I then cleaned that into a runnable neural-ode-implementation branch. That version turned the recovered idea into a proper pipeline for the local patient data, using a 2D slice-based attention U-Net + Neural ODE model, strict holdout evaluation, and a persistence baseline for comparison.

After that, I shifted to a history-conditioned-forecast branch that reframed the task as prefix-history prediction: use all earlier MRI weeks for a patient and forecast the next one. In that version, each historical week is encoded separately, a learned week embedding is added, the latent history is aggregated, and the Neural ODE evolves the state forward in continuous time before decoding the future scan.

The history-conditioned-forecast-slim branch is a slimmer merged version of that same prefix-history line, keeping the forecasting idea while trimming the branch down.
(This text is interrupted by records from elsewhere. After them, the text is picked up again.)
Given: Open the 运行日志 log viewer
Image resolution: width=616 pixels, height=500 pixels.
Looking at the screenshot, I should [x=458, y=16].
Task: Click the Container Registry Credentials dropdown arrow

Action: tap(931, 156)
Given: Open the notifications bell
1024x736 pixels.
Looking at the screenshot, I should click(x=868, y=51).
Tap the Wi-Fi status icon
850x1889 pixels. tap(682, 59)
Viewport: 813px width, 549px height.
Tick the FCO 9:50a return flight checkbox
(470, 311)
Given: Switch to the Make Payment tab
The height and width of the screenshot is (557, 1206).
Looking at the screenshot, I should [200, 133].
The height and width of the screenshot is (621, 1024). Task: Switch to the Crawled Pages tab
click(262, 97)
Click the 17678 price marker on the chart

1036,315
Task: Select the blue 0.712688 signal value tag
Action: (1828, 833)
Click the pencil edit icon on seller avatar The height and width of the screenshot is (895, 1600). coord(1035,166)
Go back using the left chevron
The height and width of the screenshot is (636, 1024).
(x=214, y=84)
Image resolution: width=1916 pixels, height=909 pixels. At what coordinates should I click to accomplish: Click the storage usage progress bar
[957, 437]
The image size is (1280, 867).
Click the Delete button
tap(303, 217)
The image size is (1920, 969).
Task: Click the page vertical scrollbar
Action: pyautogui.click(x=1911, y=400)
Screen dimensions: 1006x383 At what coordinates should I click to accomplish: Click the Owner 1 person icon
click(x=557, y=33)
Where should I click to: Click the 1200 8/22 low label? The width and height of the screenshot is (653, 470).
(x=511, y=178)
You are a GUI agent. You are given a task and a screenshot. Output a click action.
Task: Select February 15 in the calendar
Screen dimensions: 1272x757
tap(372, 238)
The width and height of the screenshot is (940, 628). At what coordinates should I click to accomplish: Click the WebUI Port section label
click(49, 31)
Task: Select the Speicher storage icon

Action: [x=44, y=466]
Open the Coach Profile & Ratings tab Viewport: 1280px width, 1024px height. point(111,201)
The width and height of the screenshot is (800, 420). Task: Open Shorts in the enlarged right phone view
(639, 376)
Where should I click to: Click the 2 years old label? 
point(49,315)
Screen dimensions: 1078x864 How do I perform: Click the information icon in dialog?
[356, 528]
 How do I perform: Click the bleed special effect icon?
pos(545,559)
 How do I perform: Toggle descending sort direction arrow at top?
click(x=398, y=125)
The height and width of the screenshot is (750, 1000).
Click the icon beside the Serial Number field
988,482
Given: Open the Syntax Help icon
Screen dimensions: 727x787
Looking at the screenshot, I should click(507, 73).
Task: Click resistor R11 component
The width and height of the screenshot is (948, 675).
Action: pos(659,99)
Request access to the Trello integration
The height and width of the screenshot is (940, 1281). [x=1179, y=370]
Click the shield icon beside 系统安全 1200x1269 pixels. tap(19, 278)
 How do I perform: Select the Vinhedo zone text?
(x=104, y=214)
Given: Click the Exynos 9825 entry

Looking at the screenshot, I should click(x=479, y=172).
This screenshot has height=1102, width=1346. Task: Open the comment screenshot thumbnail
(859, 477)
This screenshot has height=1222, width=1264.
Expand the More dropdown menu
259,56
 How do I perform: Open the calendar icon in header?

In parallel, there was also a separate physics-dual-patient-rerun branch that explored a physics-informed 3D forecasting pipeline. That approach treated the MRI evolution as a more explicit dynamics problem rather than a learned latent forecast, and it used the same local patient set for comparison.

Across all of these branches, the common goal was the same: model glioblastoma progression from longitudinal MRI data and compare learned forecasts against simple persistence baselines.